Name | Collection Type Explained |
Ar | Array (int[] array) |
Ar_Enble | array.AsEnumerable() |
Ar_En_Cast | IEnumerable<int> e = array; |
List | List<int> |
IniList | List<int> l = new List<int>(MAX); |
ArList | ArrayList |
Range | new List<int>(GetArray()); |
LL | LinkedList<int> |
From the results, it is obvious that an array is the fastest collection that you can use and on an average it is 28 times faster than ArrayList and 3 times faster than the List<T>.
Note that for this discussion, I only am using entries with green color. This is based on the assumption that GetArray() should be faster than first getting the array and then IEnumerable out of the array. Some of the key points I made out of this experiment:
I would further like to study the List<T> class in detail since it is one collection that I use the most. In the mean time, if you are further interested in application performance, then look at the link http://msdn.microsoft.com/en-us/library/ms998574.aspx#scalenetchapt13_topic5
Update
I just came across the following points in MSDN.
How to choose between arrays and collections
Arrays are the fastest of all collection types, so unless you need special functionalities like dynamic extension of the collection, sorting, and searching, you should use arrays. If you need a collection type, choose the most appropriate type based on your functionality requirements to avoid performance penalties.

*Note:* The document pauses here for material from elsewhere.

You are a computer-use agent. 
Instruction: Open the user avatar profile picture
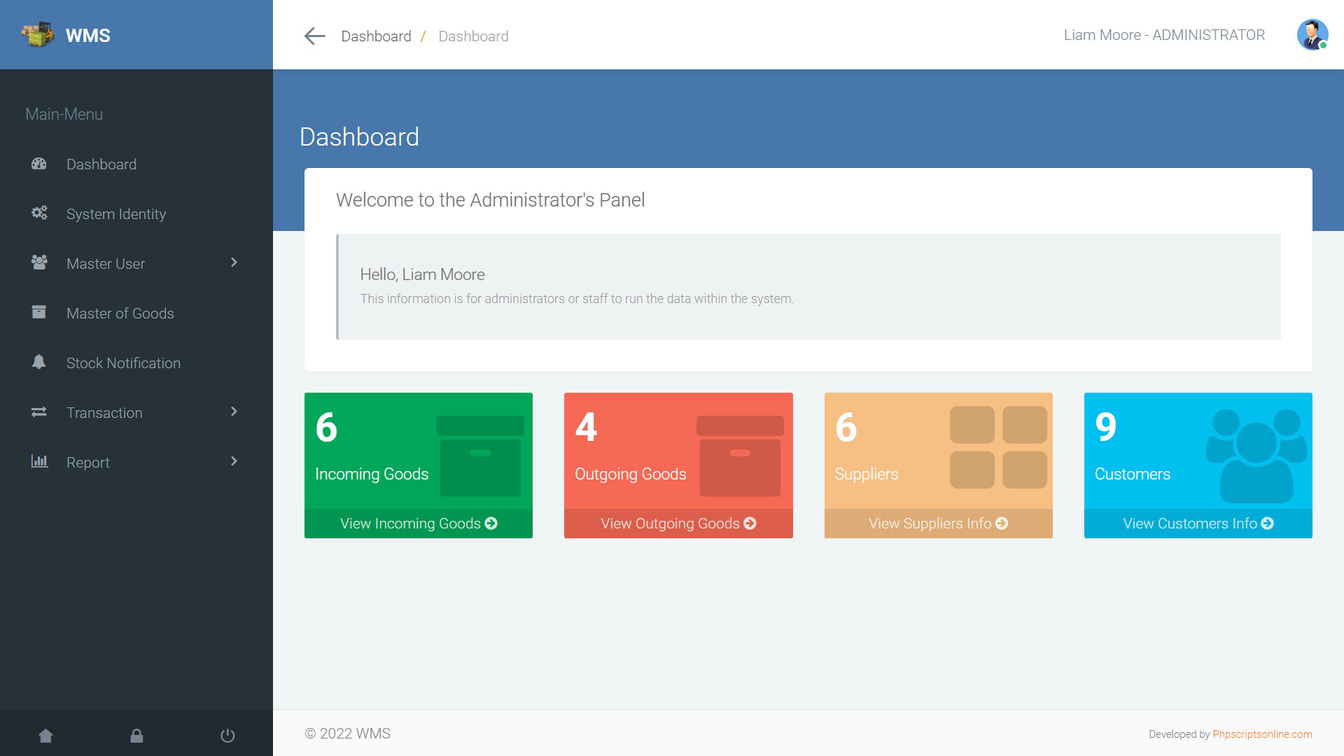pos(1312,35)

The link : http://msdn.microsoft.com/en-us/library/ms998530.aspx
Why do I find Hashtable slow?
I re-conducted my experiment using Hashtable as a list (key and value) would be the same! It is dead slow, I repeat very-very slow - 1000 times slower than using an array and 80 times slower than the slowest list (un-initialized, added items witout using AddRange). But the guidelines states that Hashtable should be used to store large number of records. Is it really?

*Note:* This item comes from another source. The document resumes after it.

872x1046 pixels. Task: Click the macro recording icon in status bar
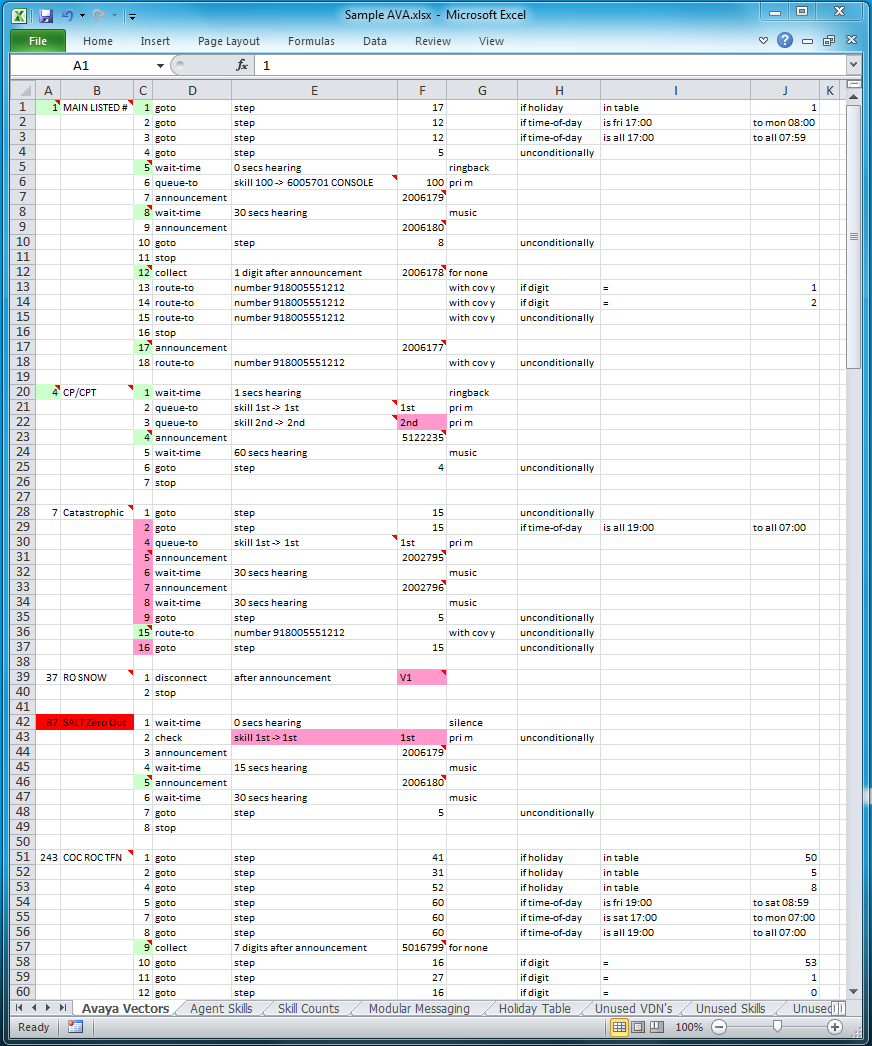(x=75, y=1027)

Relatively HashSet<int> was much faster. It was atleast 10 times faster to say the least. Note that you cannot use HashSet<int> instead of List<int> (since List<int> is obviously faster) because HashSet does not allow duplicate elements and is designed for high performance set operations. May not be a great test that one should really trust, but I feel simple collections are what used most of the times, so next time I would retest using objects instead of data types. My test results.
Ht - Hashtable and HS - HashSet<int>
From now on, I make it a point to use initialized List<int> since its performance is close to int[] and yet it is dynamic in nature. I hope not to use HashSet unless I have extremely complicated Set operations. I would use HashSet if (time taken to create HashSet + time taken to perform set operations) is less than (time taken to create a List + time taken to perform set operations using LINQ).
Performance is an interesting topic and the more you dig into it, the more knowledgeable you become about a system.